A protocol for donor follow-up has not been established and will likely depend on the still unknown pathogenic mechanisms. If it were shown that donor cell leukemia is attributable only to host factors and not to occult leukemia or other donor pathologies, then there would not seem to be a rational basis for following the donors. If there were any implication of the donor cells, then following the donor would seem necessary. However, until the pathogenesis is known, the issue of donor follow-up is left to the individual clinicians. In this case, there has been clinical follow-up of the donor, who is healthy.
Recurrence of AML is far more common than DCL, but DCL may not be quite so rare as it now seems. Depending on one's perspective (molecular or hematopathologist), DCL can appear as complete engraftment or as recurrent or t-AML. The allelic changes on engraftment studies can be subtle, as in this case, which emphasizes the importance of well-performed and carefully interpreted studies correlated with other laboratory and clinical findings.34,35 Unless DCL is thought of as a possibility and specifically looked for, it will likely remain under-diagnosed.

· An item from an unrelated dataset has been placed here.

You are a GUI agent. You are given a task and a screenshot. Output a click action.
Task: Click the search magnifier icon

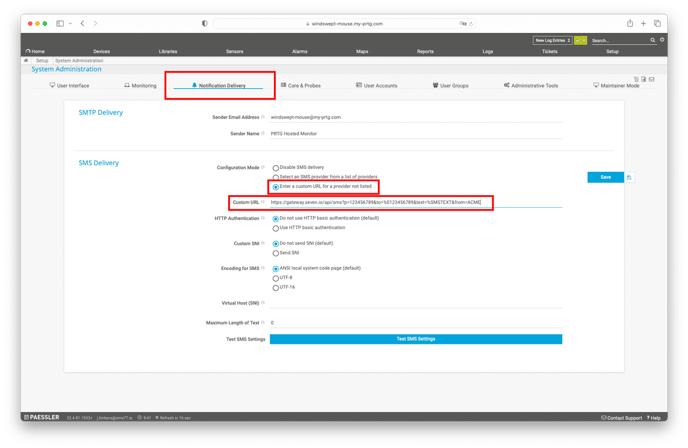point(653,41)
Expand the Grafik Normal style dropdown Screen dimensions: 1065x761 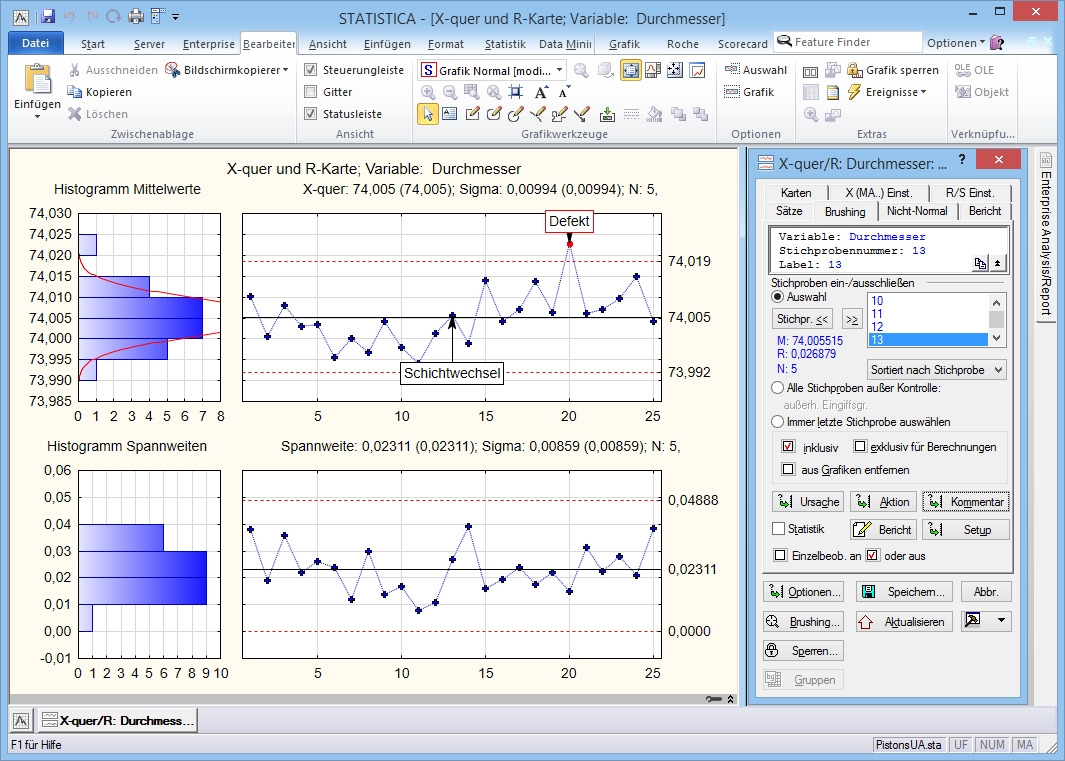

At this time, the prognosis appears poor, and the distinction between DCL and recurrent or t-AML may not seem relevant clinically. The detection and reporting of additional cases will provide more information on prognosis and possible treatment outcomes and may provide further clues regarding leukemogenesis. For optimal detection, the use of sensitive molecular techniques in combination with histology is recommended. The most compelling feature of this case is the combination of the histological “recurrence” with the abnormal engraftment study, which was subsequently confirmed by karyotype and FISH. Together, the histology and the molecular studies paint a coherent picture of donor cell leukemia and emphasize the need for correlation between these two arenas.